“Shoulda-coulda-woulda.” Man, did I mess up. Early in my entrepreneurial career, I wasn’t accustomed to taking advantage of golden opportunities when they were given to me. Learn from my mistakes.
Scene: The Local Electrical Store
One day, I realized I was going to need an ethernet cord. You know, one of those pesky things that plugs into the back of your desktop computer and provides you with internet if you weren’t cool enough to have a wifi-card. I was cool, I just didn’t have a wifi-card, okay? Anyways, I realized I was going to need a pretty long one as my roommate had conveniently placed our router almost as far away from my desktop in our house as possible. So, I called up a local electrical store for a 50ft investment.
Let me interject this for a moment. Local electrical stores are awesome. I bought an ethernet cord for about 70% less (if I remember correctly) than what Lowes, Home Depot or even Wal-mart would have charged me. Wal-mart actually doesn’t sell them that long obviously but if I bought all 10 ft ethernet cords, became an expert electrician overnight and was able to cut and connect them all…well you get my point.The fact is that your local electrician store is a magical emporium with goodies unimaginable. Give it a look-see.
Anyways, the electrician priced me for a 50ft cord at a great price, so I told him to hold it for me. I head on over there and the electrician takes me to the rack with a ladder to grab it. He climbs up and says, “Uh oh”. I’m thinking he’s about to fall so I brace the ladder. After seemingly no impact, I look up and he tells me, “Apparently, I don’t have one. Since I told you I did, tell you what, I’ll just sell you the 100ft at the same price.” Bingo!
He’s a frugal, frugal man
As a Mackens, the scent of righteous savings overwhelms me. I’m about to sweep up a killer steal! But then I start to feel bad. If I were this guy, in this economy, I would hate taking a loss on something like that, especially right now. However, 100ft is longer than I need and I don’t want to pay more or go anywhere else, I’m already here and he did tell me he had it in stock.
We stride on over to the register and I tell him, “Hey man, tell you what. How much did it cost you to bring that thing in? I’ll pay the cost that way you don’t have a loss.” I don’t know if the smile that came out of him was because I just dropped a super sick rhyme and he appreciates art when he sees it or because I was meeting him in the middle and saving his company money a good bit of change (I bet it was my rhyming skills, I can turn a phrase when called on). No matter the reason, he was very grateful.
Always Keep A Weather Eye
We idled in the store a bit, chit chatted and then I went on my way. I arrived at my house, plugged up my computer and proceeded to draw up what today is Tutelary Marketing. Great story, right?

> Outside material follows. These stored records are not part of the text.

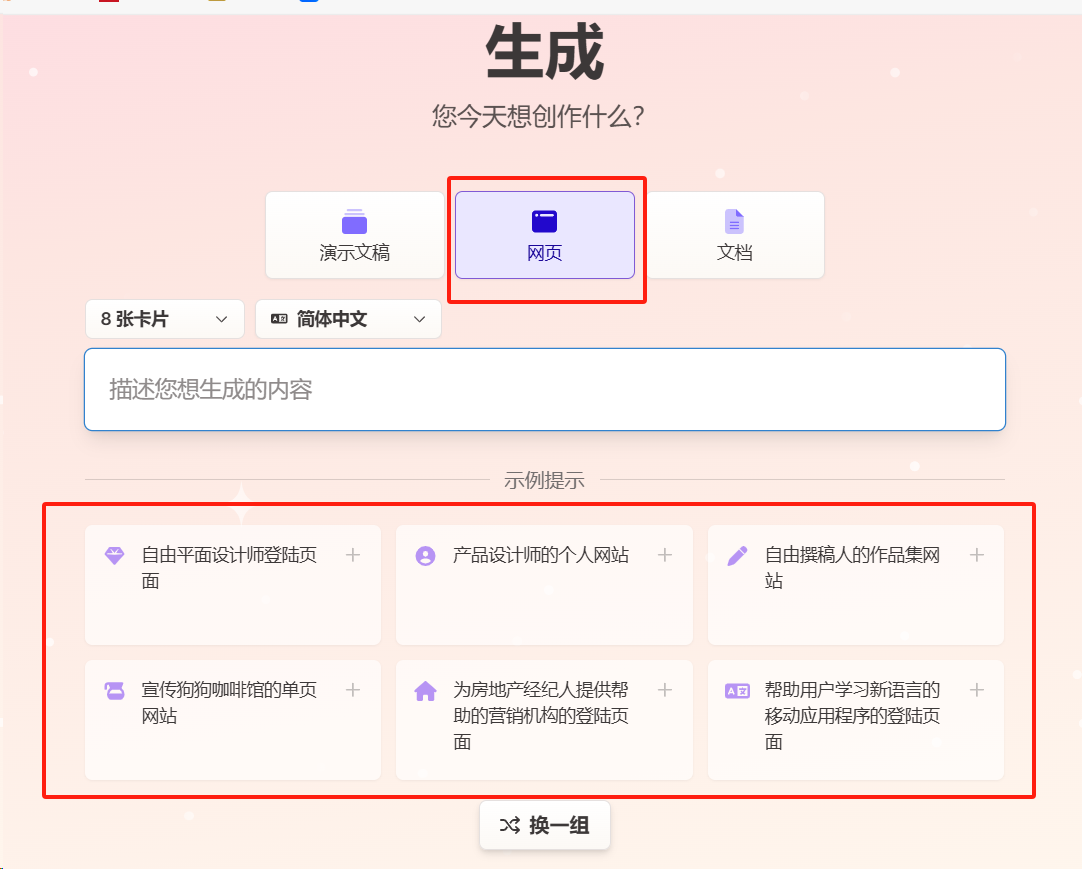Click the plus on the 自由平面设计师登陆页面 prompt

click(x=355, y=554)
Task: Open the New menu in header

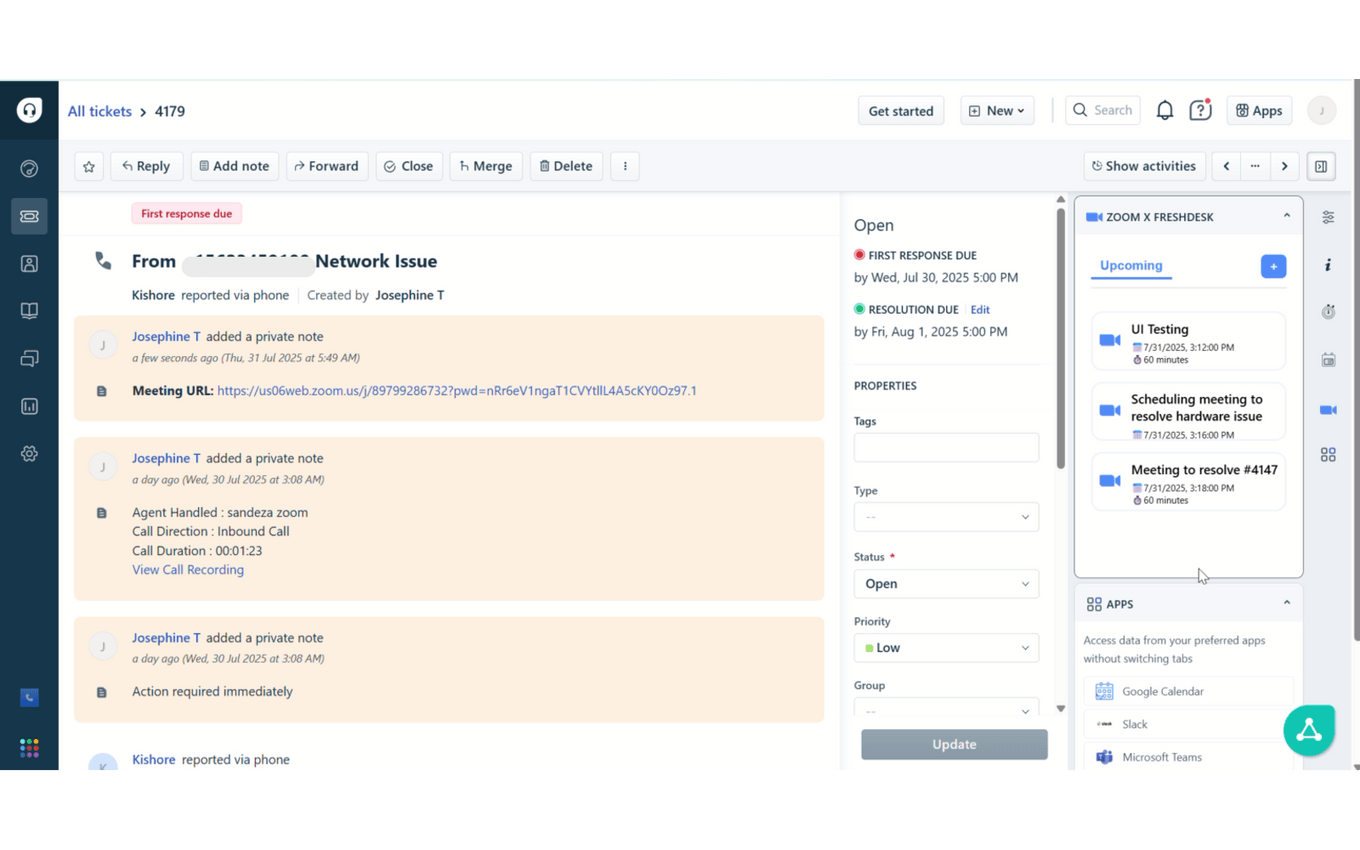Action: click(x=996, y=111)
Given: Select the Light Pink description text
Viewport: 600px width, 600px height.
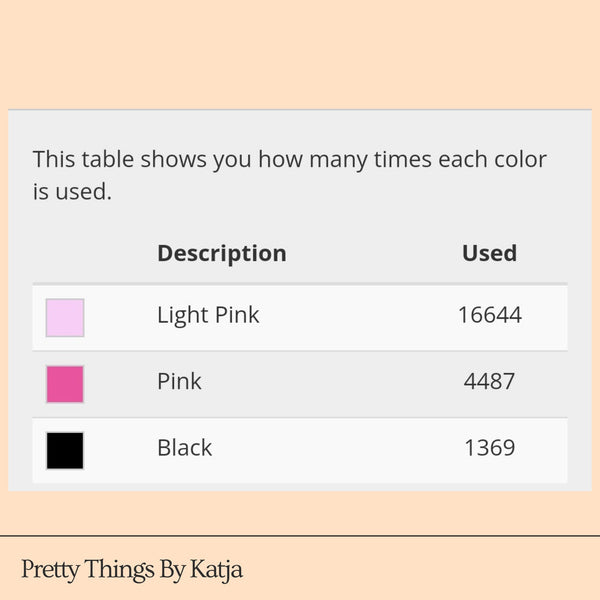Looking at the screenshot, I should pyautogui.click(x=208, y=315).
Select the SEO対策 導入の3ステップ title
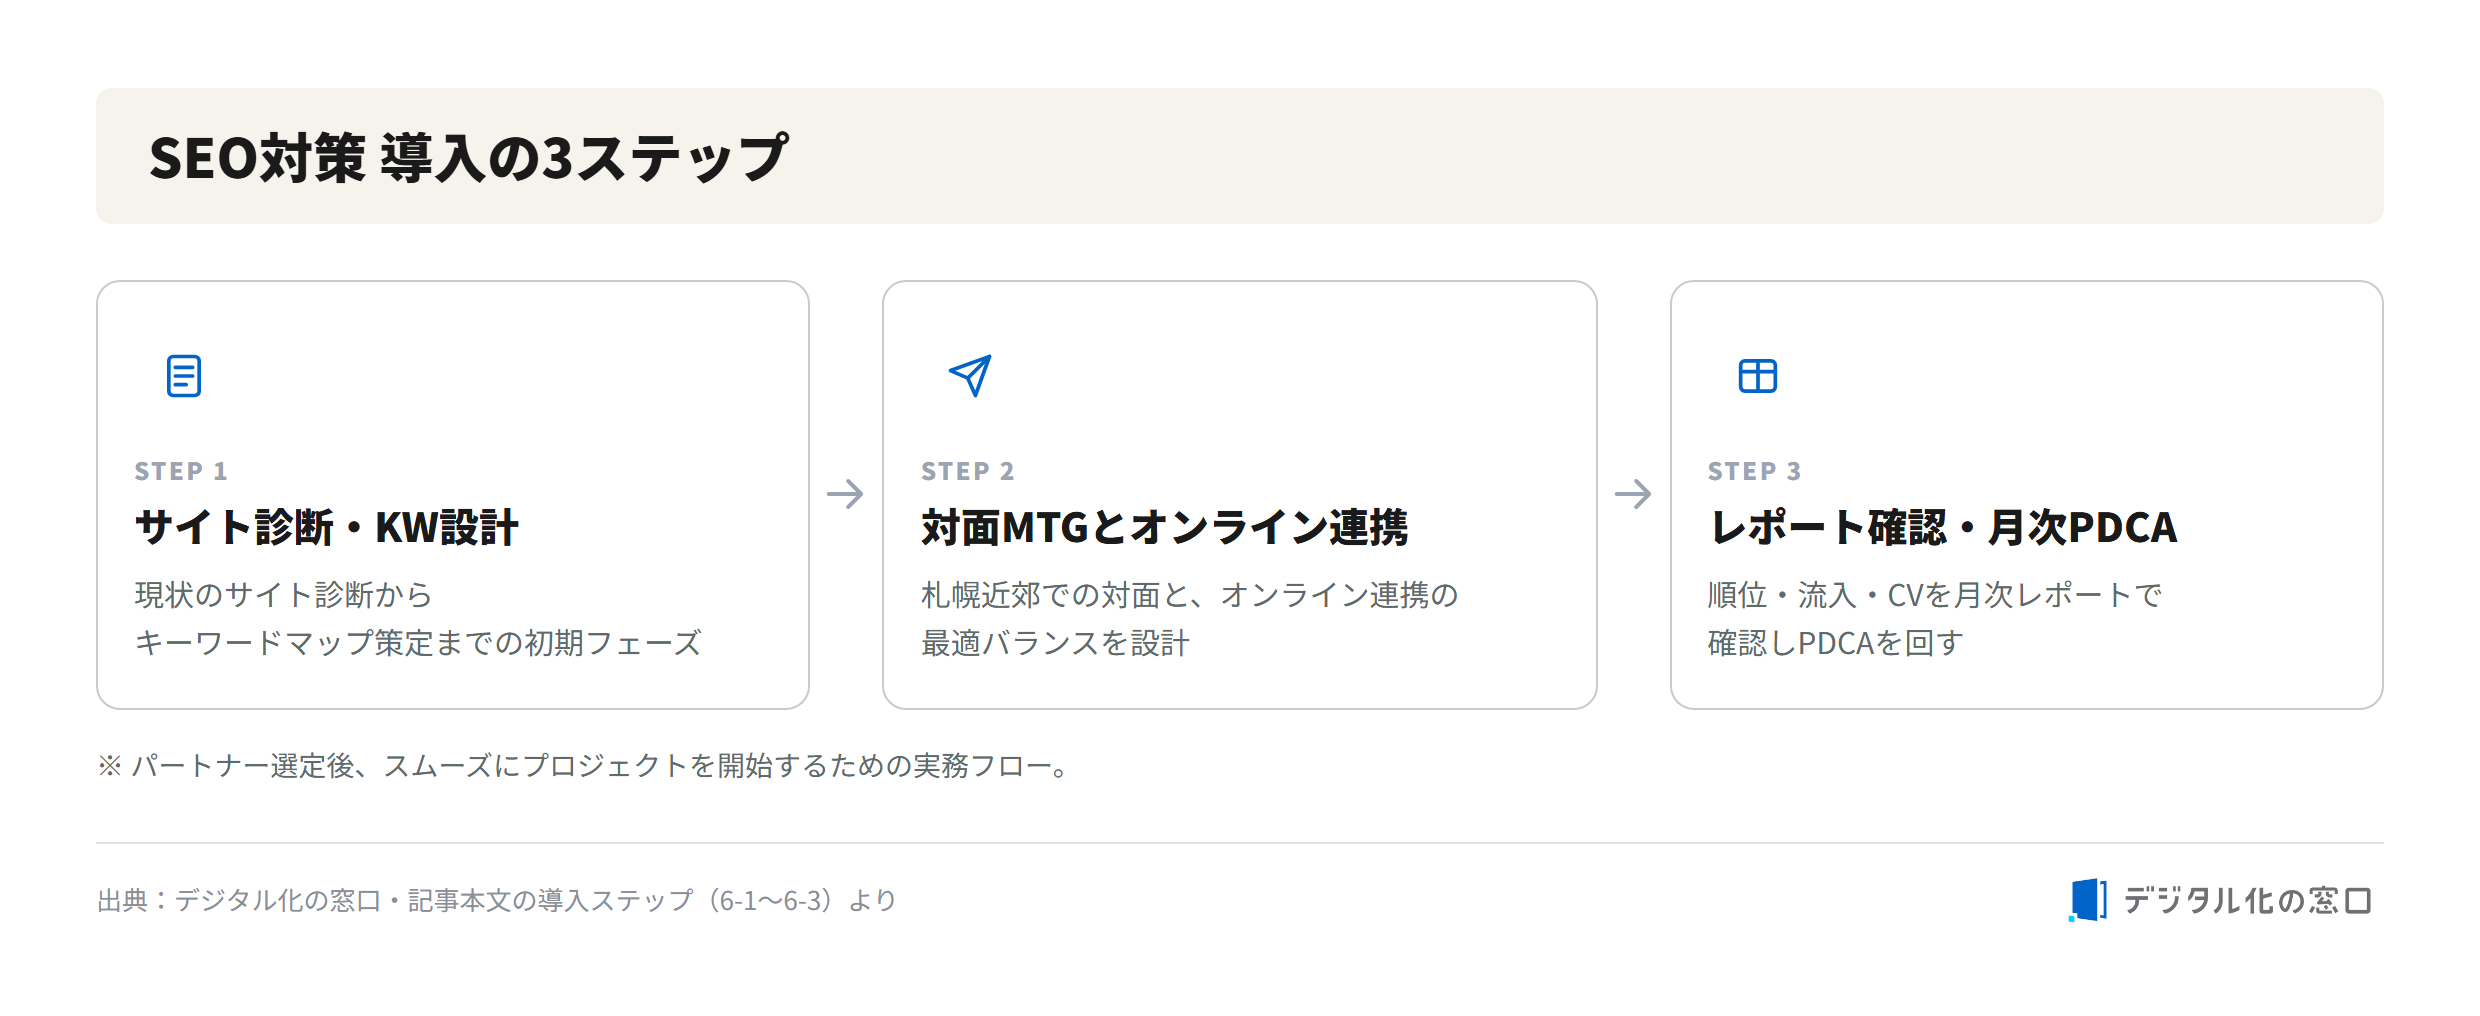Screen dimensions: 2480x1016 (469, 158)
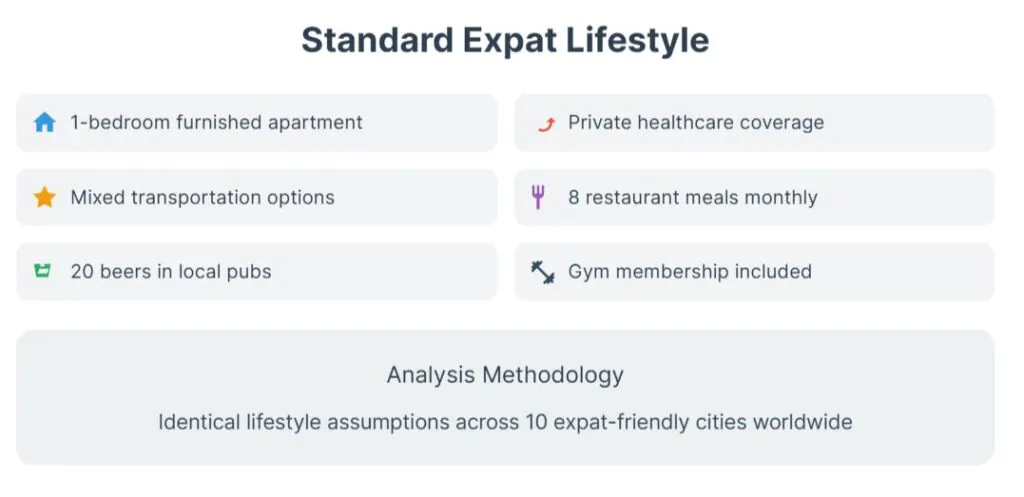Image resolution: width=1024 pixels, height=497 pixels.
Task: Click the dumbbell gym icon
Action: point(542,271)
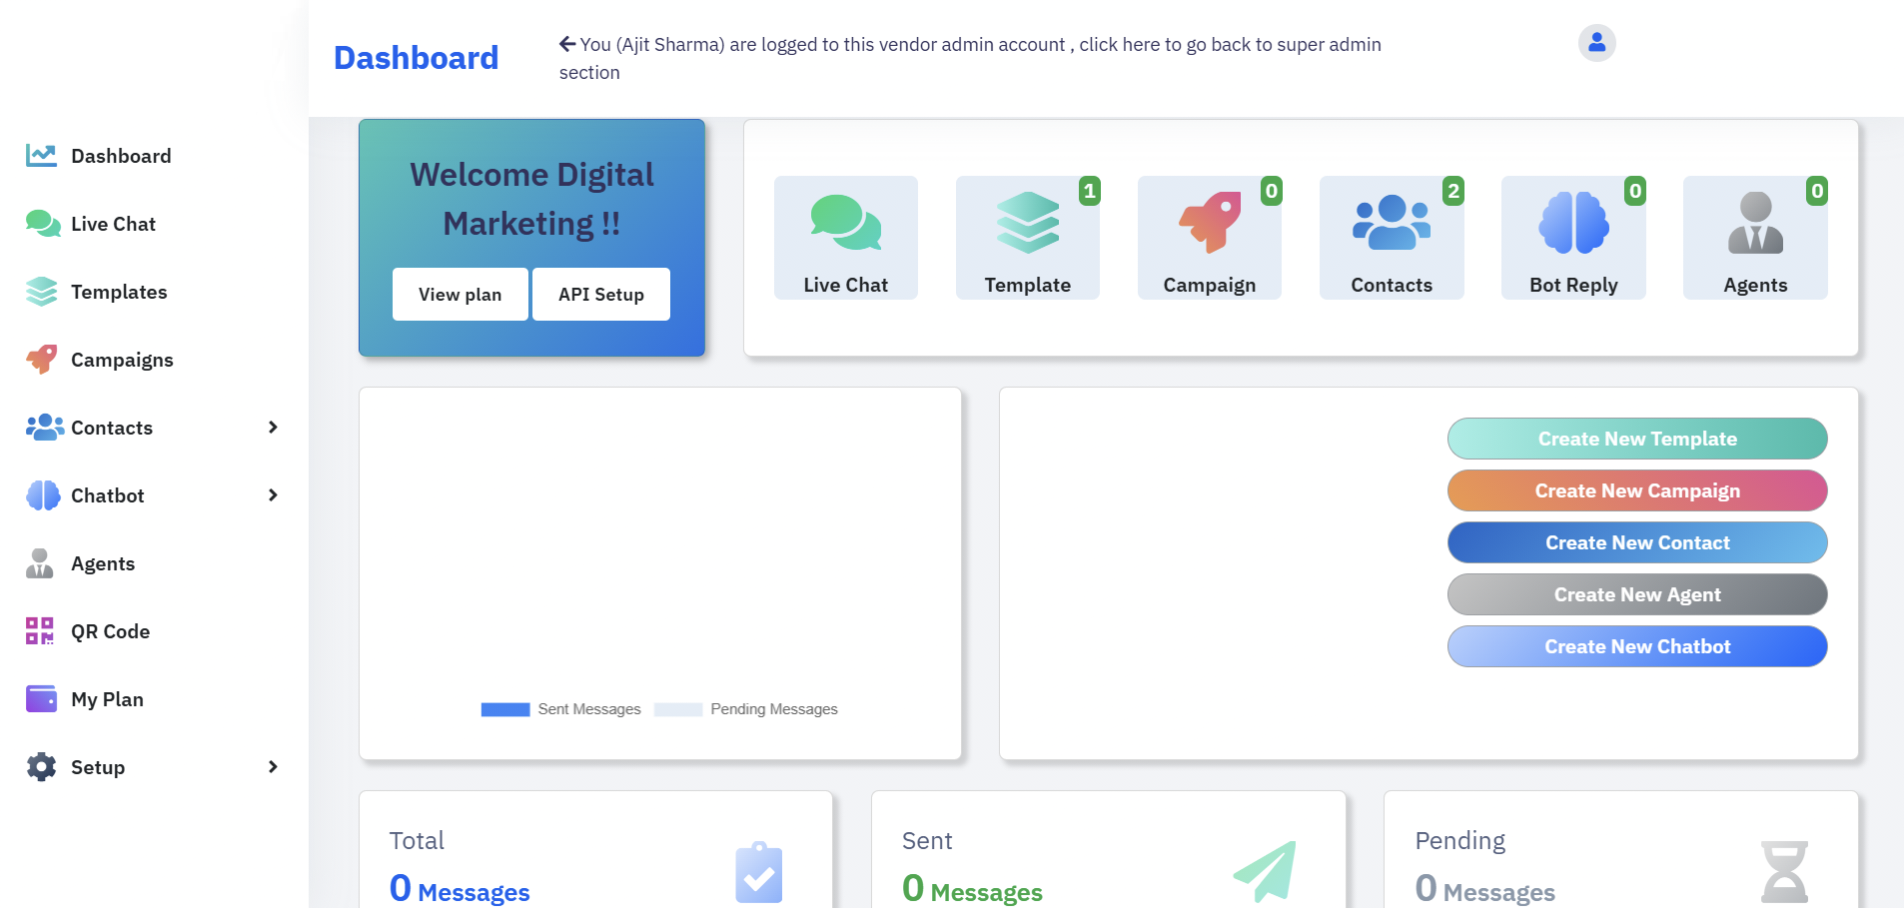The image size is (1904, 908).
Task: Expand the Setup sidebar submenu arrow
Action: tap(273, 767)
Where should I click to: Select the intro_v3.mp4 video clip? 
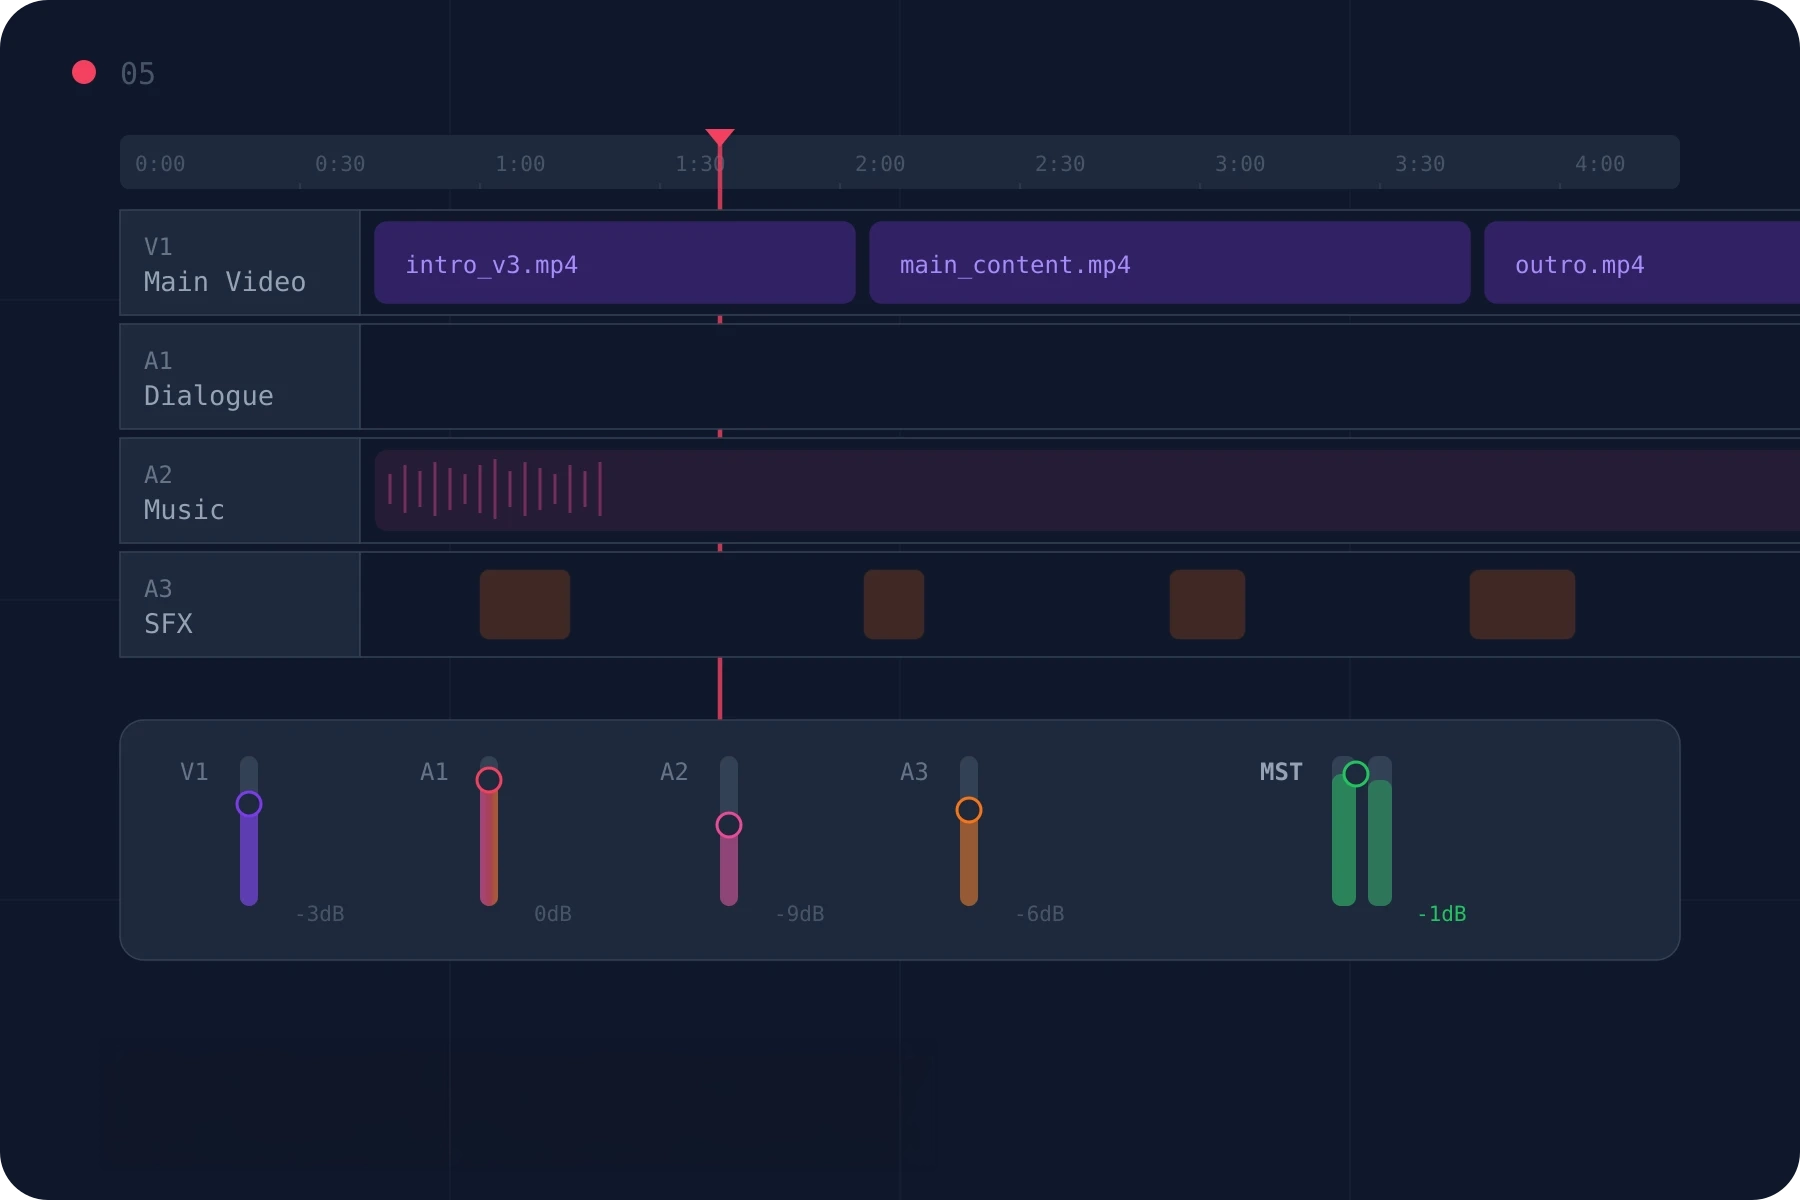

I had created a great situation where my true colors as a person had shown. I created a beautful moment where someone saw me for who I was and isn’t that what we’re always trying to do, if we’re honest people anyway? That was a perfect opportunity for me to hand him my card, talk a brief smidgeon about what I do and sear my company into his memory by branding.
Another aside: branding is all too often associated with manipulation. People want to brand their company as something they’re really not and because of that, the branding fails. Customers will always be able to tell a fake after they’ve interacted with you and trust me, there’s nothing more a customer hates than a fake company. They will quit your product and then trample on it by telling anyone and everyone that will listen about you and do just about everything short of burning down your building. Sure, you may fool some people but they’re the minority. The majority will find you out and the majority will root you out. Become what you want to brand yourself as, then brand.
Back to the story. That was a missed chance to really cement myself in this person’s mind as a quality company. Through my actions, I showed him my integrity as a person, my true self and therefore, should have associated those values with my company through branding.
You may think that was just one opportunity Josh, don’t beat yourself up. You’re right. I shed a tear when I realized my mistake and then I moved on. No, really though, it’s not a huge deal but it’s a lesson you can learn from. Carry business cards with you always (a simple act we seem, to our detriment, to neglect) and when you have a positive experience with someone and show your true self and your character, do yourself and that person a favor and brand. It doesn’t need to be a targeted consumer either. Consumers talk, word of mouth (something I know you’ve never heard of), and it will move around.
Always be looking for these opportunities, they’re everywhere. But don’t just start doing nice things to brand yourself (if you’re considering this, read the aside on branding again and digest it this time). As mentioned previously, you’ll be found out and will be in worse shape than before. Work on your charatcer, yourself as a person, and let that reflect in how you treat people and do business. Like I said, it will get around.